━━━ Records supplied ━━━

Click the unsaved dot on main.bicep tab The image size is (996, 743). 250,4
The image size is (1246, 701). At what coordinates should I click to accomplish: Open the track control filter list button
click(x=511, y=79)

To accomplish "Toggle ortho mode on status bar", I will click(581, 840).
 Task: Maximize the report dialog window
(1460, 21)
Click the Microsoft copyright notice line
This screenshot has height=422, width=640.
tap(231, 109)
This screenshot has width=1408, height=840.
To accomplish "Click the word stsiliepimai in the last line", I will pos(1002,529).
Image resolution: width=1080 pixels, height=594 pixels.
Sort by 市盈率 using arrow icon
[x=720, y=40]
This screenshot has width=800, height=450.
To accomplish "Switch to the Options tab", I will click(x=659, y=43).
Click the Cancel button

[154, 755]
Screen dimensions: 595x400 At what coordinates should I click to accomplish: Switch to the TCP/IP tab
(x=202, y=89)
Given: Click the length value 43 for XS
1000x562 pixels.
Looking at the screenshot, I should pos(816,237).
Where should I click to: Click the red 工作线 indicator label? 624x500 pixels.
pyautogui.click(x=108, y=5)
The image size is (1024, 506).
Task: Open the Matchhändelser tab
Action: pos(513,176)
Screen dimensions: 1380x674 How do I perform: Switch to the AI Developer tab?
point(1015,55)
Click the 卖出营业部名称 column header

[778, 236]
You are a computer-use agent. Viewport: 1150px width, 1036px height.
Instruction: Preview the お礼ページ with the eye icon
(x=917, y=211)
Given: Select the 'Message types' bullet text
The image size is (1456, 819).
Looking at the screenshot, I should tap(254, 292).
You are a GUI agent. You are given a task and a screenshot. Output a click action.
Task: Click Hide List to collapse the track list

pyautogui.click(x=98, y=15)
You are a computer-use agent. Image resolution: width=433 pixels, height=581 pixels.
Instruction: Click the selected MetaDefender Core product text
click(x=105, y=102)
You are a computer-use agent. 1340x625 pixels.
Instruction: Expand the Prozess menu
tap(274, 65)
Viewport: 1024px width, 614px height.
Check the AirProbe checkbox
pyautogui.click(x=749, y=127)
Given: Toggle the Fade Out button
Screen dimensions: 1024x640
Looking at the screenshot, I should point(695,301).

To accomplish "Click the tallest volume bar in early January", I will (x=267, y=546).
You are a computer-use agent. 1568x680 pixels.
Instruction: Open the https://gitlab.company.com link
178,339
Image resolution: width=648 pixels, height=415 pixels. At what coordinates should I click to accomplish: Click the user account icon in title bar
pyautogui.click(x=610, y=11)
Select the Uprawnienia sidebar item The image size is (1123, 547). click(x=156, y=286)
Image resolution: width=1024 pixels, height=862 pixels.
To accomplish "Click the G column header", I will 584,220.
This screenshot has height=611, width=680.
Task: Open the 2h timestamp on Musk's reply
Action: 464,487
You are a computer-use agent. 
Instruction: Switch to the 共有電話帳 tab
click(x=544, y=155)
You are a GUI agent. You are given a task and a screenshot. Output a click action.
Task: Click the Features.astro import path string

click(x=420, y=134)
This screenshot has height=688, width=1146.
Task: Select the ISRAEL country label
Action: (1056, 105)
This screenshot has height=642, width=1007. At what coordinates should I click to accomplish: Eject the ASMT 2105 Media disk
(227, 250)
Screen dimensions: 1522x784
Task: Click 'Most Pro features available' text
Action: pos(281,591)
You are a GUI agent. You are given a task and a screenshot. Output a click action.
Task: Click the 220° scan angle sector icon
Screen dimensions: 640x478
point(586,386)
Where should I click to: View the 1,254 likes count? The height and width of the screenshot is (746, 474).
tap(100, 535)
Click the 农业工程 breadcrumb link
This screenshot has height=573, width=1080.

━━━

What you will do> The answer must be every line of the records that contains the word "agent".

The completed task>
You are a computer-use agent. Viewport: 1150px width, 1036px height.
You are a GUI agent. You are given a task and a screenshot. Output a click action.
You are a computer-use agent. Image resolution: width=433 pixels, height=581 pixels.
You are a computer-use agent. 1340x625 pixels.
You are a computer-use agent. 1568x680 pixels.
You are a computer-use agent. 
You are a GUI agent. You are given a task and a screenshot. Output a click action.
You are a GUI agent. You are given a task and a screenshot. Output a click action.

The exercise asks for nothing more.